優に案内されなきゃ入り口も分からない、入り組んだ場所にあるビルだ。


そこの三階から、辛うじて見えているのだ。


「なかなか良い隠れ家だ。入り口が分かりにくくて逃げ道も一つじゃない。襲撃されてもどうとでも対処出来るな」


窓から外を眺めて、小さく何度も頷く恵梨香さんに、優の表情が明るくなる。


「でしょ?ここを見付けるまで大変だったんだから。

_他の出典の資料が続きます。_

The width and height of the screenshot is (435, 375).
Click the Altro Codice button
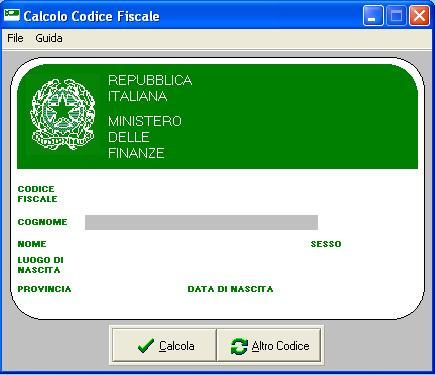pyautogui.click(x=269, y=345)
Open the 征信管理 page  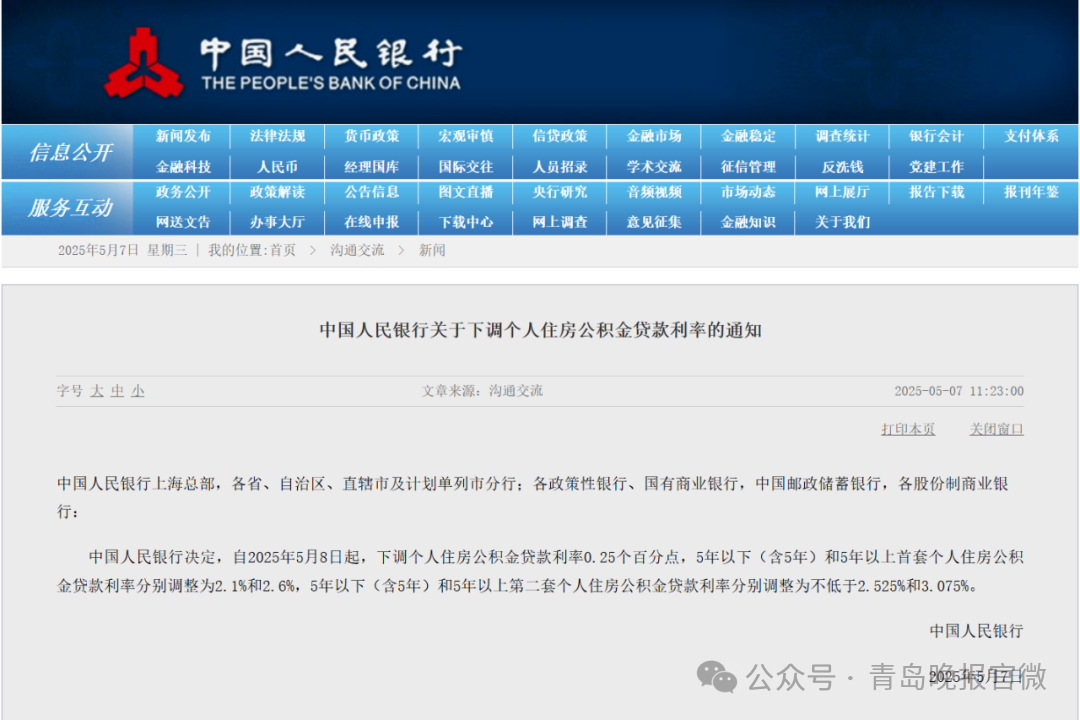tap(748, 166)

まあ、一緒にいた仲間は……あんたらも見たでしょ?あいつらもいつか怪物になっちゃうのかな」


簡素な造りのソファにドカッと腰を下ろし、大股開きの優。


「お、おい、パンツが……見えてるぞ」


目のやり場に困る。


俺を男として見ていないのか、それともこの街ではそんな事すら気にする必要はないというのか。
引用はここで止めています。